• **PASSAGE GIVEN**:
------------------------------------

Decision of the Week – Appeal Court – Delay

Unreasonable delay results in conviction being set aside and stay of proceedings. Read the case below.

COURT OF APPEAL FOR ONTARIO

CITATION: R. v. Shaikh, 2019 ONCA 895

DATE: 20191113

DOCKET: C64925

Watt, Lauwers and Paciocco JJ.A.

BETWEEN

Her Majesty the Queen

Respondent

and

Muhammad Daniyal Shaikh

Appellant

Ian R. Smith, for the appellant

Katie Doherty, for the respondent

Heard: October 7, 2019

On appeal from the conviction entered on May 17, 2017 by Justice Marcella Henschel of the Ontario Court of Justice.

Paciocco J.A.:

OVERVIEW

[1]          Muhammad Daniyal Shaikh appeals his convictions on serious charges arising out of a confrontation he had with a man alleged to have sexually assaulted Ms. Jawairia Amer, his former common law partner. The Crown proved to the satisfaction of a trial judge that on October 4, 2014, Mr. Shaikh threatened the man with a handgun and then robbed him by taking his cellphone. Accordingly, Mr. Shaikh was convicted of robbery with a firearm, contrary to Criminal Code, s. 344(1); uttering a death threat contrary to Criminal Code, s. 264.1; and carrying a concealed weapon, a handgun, contrary to Criminal Code, s. 90(1). He received a global sentence of five years incarceration, less time served. A charge of pointing a firearm at another person contrary to Criminal Code, s. 87(2), for which Mr. Shaikh was also found guilty, was stayed to avoid double jeopardy.

[2]          In the course of the proceedings, Mr. Shaikh brought two Charter applications pursuant to s. 11(b) to have the charges against him stayed for unreasonable delay. The first application was heard by an application judge before the trial. The second application was brought before the trial judge, after the trial judge rendered her decision on the merits, and while Mr. Shaikh was awaiting sentence. 

[3]          Mr. Shaikh’s only ground of appeal is that both judges erred in denying his s. 11(b) applications to stay his prosecution for unreasonable delay.

[4]          For reasons that follow, I would allow Mr. Shaikh’s appeal, based on errors committed by the application judge. The s. 11(b) application should have been granted, and the proceedings stayed. I would set aside Mr. Shaikh’s convictions and the finding of guilt contrary to s. 87(2) of the Criminal Code and stay the proceedings against him.

[5]          It will assist in understanding the material facts and issues in this appeal if I provide, at the outset, a brief overview of the legal tests to be used in determining whether the delay in prosecuting charges has been unreasonable, contrary to s. 11(b). The analytical framework to be applied was established in R. v. Jordan, 2016 SCC 27, [2016] 1 S.C.R. 631, and helpfully synthesized in R. v. Coulter, 2016 ONCA 704, 133 O.R. (3d) 433, at paras. 32, 34-40, which I summarize here.

[6]          The initial step in the Jordan framework is to calculate the “total delay”, the period from the charge to the actual or anticipated end of trial. Then “defence delay” is identified and calculated. The entire “defence delay” is then subtracted from the “total delay” to identify the “net delay”. If the “net delay” exceeds the presumptive ceilings identified in Jordan of 18 months for cases going to trial in the provincial court or 30 months for cases going to trial in the superior court or in the provincial court after a preliminary inquiry, the delay is presumptively unreasonable.

------------------------------------

• **DATA SHOWN**:
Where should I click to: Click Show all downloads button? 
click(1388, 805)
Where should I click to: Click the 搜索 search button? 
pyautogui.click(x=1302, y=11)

------------------------------------

• **SET PROBLEM A**: Using the appeal decision, say whether each statement agrees with it: (i) the appeal was heard on October 7, 2019; (ii) Mr. Shaikh brought three Charter applications for unreasonable delay; (iii) under Jordan, the presumptive ceiling for cases going to trial in the provincial court is 18 months. Answer each with yes or no and quote the deciding words.
• **SET PROBLEM B**: Give the appeal decision again from "Ian R. Smith, for" to "Court of Justice.", swapping "appellant" for "accused".

• **TASK ANSWER A**:
(i) Yes: "Heard: October 7, 2019"
(ii) No: "Mr. Shaikh brought two Charter applications pursuant to s. 11(b)"
(iii) Yes: "18 months for cases going to trial in the provincial court"

• **TASK ANSWER B**:
Ian R. Smith, for the accused

Katie Doherty, for the respondent

Heard: October 7, 2019

On appeal from the conviction entered on May 17, 2017 by Justice Marcella Henschel of the Ontario Court of Justice.